Video is not readily available to high school officials. Most Division I and Division II officials get a DVD immediately after the game or they can download the game from the cloud when they get home. Very few, if any high school officials have this luxury afforded to them.

So, how does a high school official get video of his or her game? There are several ways. You can ask the coach of the home team to make you a copy of the game tape and you can stop by to pick it up or ask him or her to send it to you. This method doesn’t work very well. Coaches are teachers as well and are overloaded as it is. Expect a return of under 50% with this method.

Many officials have had success providing the home coach with and self addressed stamped envelope containing a new blank DVD. Taped to the DVD case is often a Mc Donald’s $5 gift certificate. It is usually a student manager who is going to end up making a copy of the game tape for you. They are all hungry and by including this gift certificate you show your gratitude to the school for this extra effort on your behalf. If the coach does it himself he will usually return the gift certificate and often your blank CD along with the game DVD. Expect an 86% return using this method.
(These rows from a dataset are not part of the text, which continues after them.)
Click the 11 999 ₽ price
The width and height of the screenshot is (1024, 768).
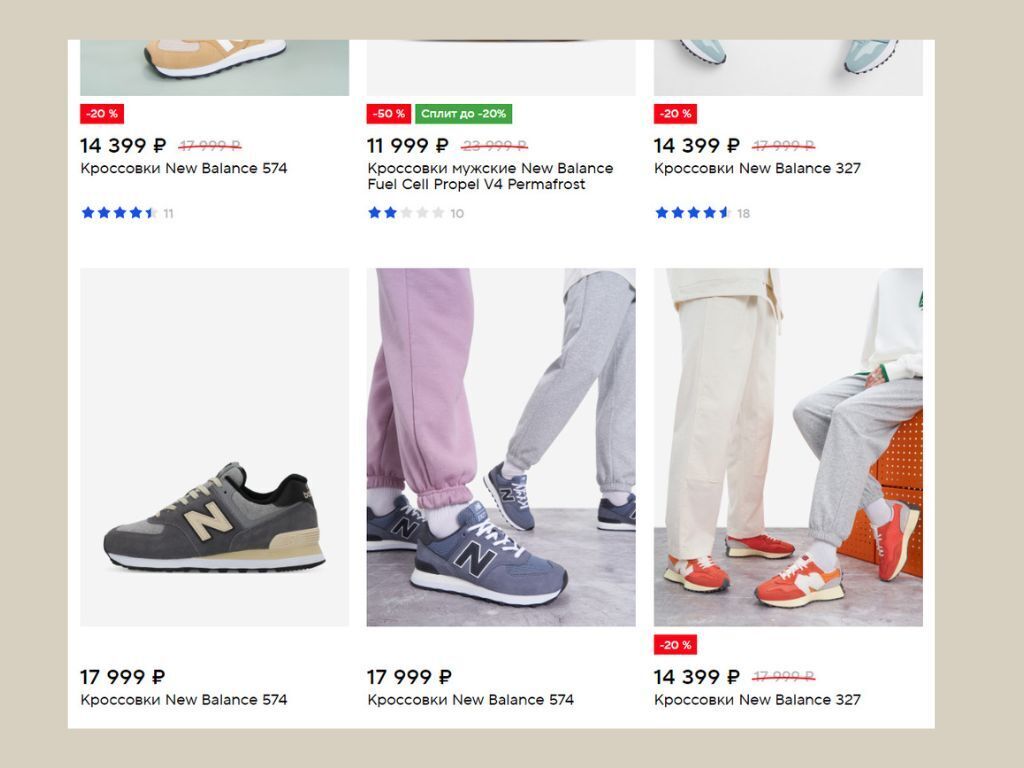click(x=408, y=145)
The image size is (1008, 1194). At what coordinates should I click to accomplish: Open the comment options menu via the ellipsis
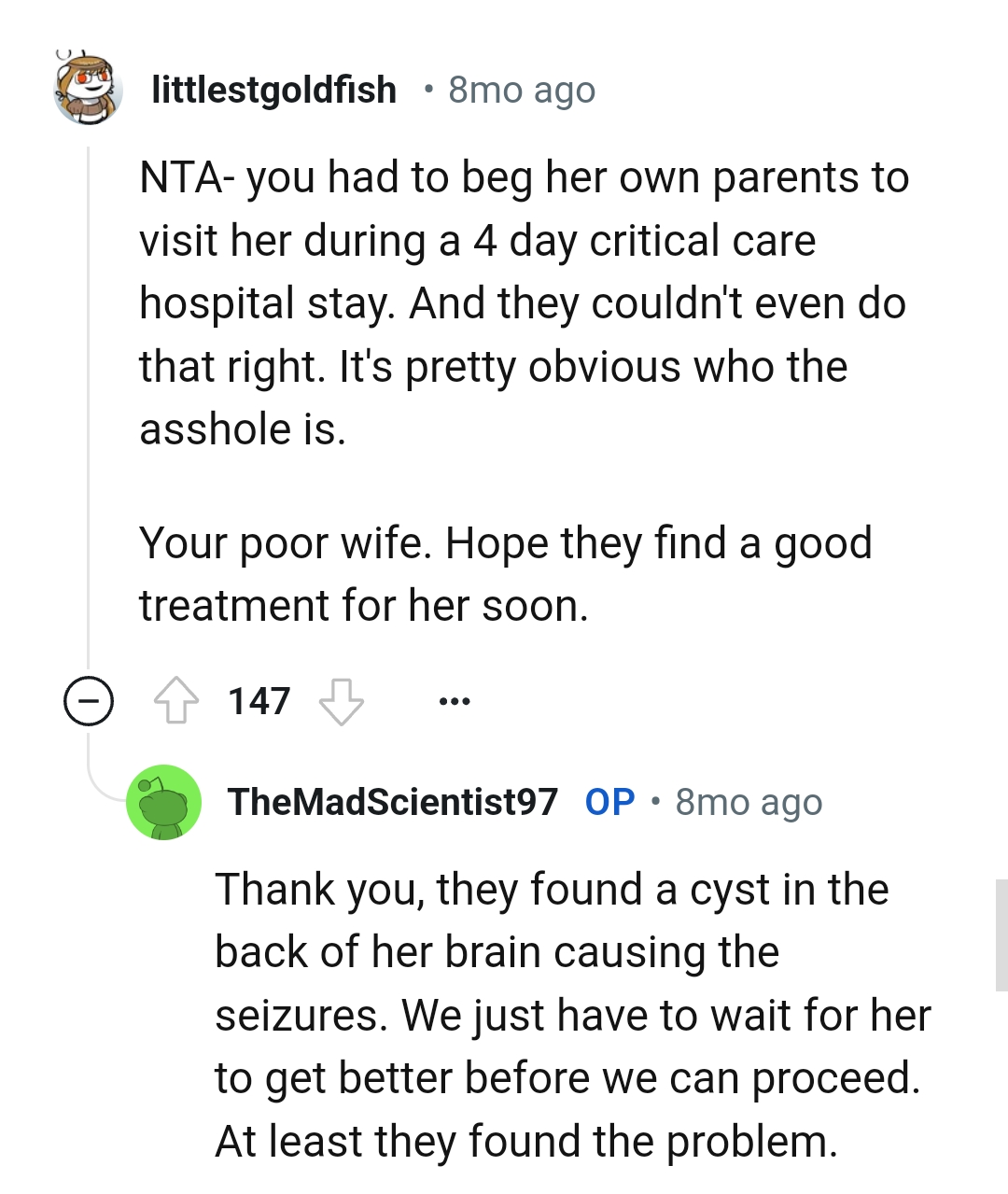coord(453,701)
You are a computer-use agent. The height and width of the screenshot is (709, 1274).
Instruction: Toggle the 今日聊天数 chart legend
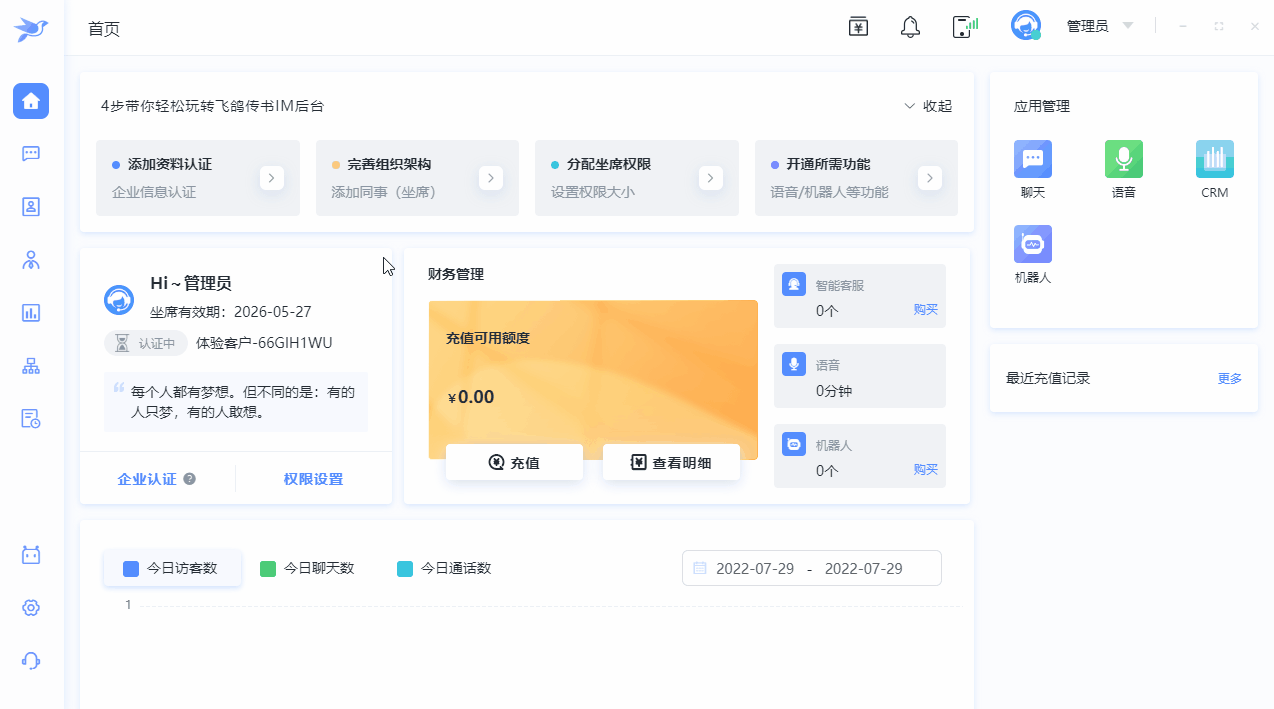click(x=307, y=568)
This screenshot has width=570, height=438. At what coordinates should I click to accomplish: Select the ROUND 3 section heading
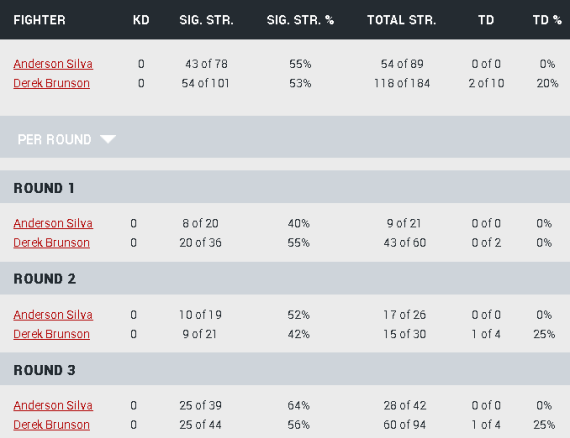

Many larger school districts televise many high school games and broadcast them over their public access cable channels. If you have one of those games you can tape that game right off the air. Also, those game tapes are readily available for purchase.

Another way to get video of your games is for you to take your own video. Get yourself a good HD camcorder with a hard drive or SD slot and a tripod. This may be an investment of from $300 to $600. Get your kid or your wife or your BFF and have them become your videographer. You can train them to take video that is best for you. After two or three games they should be top notch. If you declare your officiating income you can probably deduct the entire cost of the camera as well as any fee you might pay the photographer. Check with your tax attorney to get the particulars. The camera may well end up not costing you but a $100 or so.

So once you get the video how do you use it?

You can just sit and watch it like you are a fan watching a game or you can “break” it down. The major “break down tool” is the “snap shot.” A snap shot is merely pausing the video a critical points during a possession and looking for important officiating factors.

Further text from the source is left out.